This implements a binary merkle radix tree. The point of using a binary radix tree is that it generates smaller proof size then trees with larger radixes. This tree is well suited for storing large dictonaries of fairly random keys. And is optimized for storing keys of the same length. If the keys are not random better performance can be achived by hashing them first. It builds on top of ipld-graph-builder
and the resulting state and proofs are generated using it.

INSTALL

npm install dfinity-radix-tree

USAGE

const RadixTree = require('js-dfinity-radix-tree')
const level = require('level')
const db = level('./tempdb')

async function main () {
  const prover = new RadixTree({
    db: db
  })

  await prover.set('test', Buffer.from('value'))
  await prover.set('doge', Buffer.from('coin'))
  await prover.set('cat', Buffer.from('dog'))
  await prover.set('monkey', Buffer.from('wrench'))

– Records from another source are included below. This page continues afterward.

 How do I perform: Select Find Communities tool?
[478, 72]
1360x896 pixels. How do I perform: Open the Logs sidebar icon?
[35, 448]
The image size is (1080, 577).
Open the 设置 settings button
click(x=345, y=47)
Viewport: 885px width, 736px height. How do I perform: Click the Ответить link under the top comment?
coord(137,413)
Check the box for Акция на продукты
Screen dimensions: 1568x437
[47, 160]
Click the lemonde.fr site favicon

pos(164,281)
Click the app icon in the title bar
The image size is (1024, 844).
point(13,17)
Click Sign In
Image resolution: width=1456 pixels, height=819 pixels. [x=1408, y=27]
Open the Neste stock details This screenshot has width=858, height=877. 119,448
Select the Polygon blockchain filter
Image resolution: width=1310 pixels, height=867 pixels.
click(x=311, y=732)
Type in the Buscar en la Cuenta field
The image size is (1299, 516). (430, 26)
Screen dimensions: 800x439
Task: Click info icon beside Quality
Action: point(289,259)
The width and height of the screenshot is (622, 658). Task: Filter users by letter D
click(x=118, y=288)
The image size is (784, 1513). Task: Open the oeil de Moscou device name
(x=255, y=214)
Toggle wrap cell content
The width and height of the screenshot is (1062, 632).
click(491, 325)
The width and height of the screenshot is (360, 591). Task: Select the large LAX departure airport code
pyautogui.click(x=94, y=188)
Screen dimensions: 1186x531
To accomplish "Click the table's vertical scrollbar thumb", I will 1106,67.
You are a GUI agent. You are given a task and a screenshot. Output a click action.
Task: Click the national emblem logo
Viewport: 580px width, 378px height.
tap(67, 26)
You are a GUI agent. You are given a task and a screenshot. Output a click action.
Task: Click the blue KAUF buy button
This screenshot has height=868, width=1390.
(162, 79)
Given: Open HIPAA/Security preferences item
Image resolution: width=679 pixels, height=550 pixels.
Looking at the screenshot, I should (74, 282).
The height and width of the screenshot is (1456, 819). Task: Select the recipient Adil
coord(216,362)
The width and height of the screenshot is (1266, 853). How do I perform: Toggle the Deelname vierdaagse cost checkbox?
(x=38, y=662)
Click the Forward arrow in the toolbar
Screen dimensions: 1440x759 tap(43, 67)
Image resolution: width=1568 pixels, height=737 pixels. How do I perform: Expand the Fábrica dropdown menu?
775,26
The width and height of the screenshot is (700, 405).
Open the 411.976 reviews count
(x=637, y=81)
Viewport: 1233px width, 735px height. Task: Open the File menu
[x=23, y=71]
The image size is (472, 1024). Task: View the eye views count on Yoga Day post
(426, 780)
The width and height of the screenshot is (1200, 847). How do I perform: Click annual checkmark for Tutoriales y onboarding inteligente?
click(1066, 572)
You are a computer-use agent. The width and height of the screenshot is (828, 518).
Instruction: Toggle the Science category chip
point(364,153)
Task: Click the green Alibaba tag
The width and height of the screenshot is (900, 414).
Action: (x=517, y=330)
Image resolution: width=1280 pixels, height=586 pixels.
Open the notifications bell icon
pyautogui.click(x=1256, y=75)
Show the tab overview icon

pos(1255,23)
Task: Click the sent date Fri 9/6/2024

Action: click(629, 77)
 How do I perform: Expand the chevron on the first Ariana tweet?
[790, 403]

  // create a merkle root and save the tree
  const merkleroot = await prover.flush()

  // start a new Instance with the root
  const verifier = new RadixTree({
    db: db,
    root: merkleroot
  })

  const {value} = await verifier.get('monkey')
  console.log(value.toString())
}

main()

API

'./docs/'

SPEC

'./docs/spec.md'

BENCHMARKS

The result of the benchmarks show that the binary radix tree produces proofs on average %67 small then the Ethereum Trie with 100000 keys stored.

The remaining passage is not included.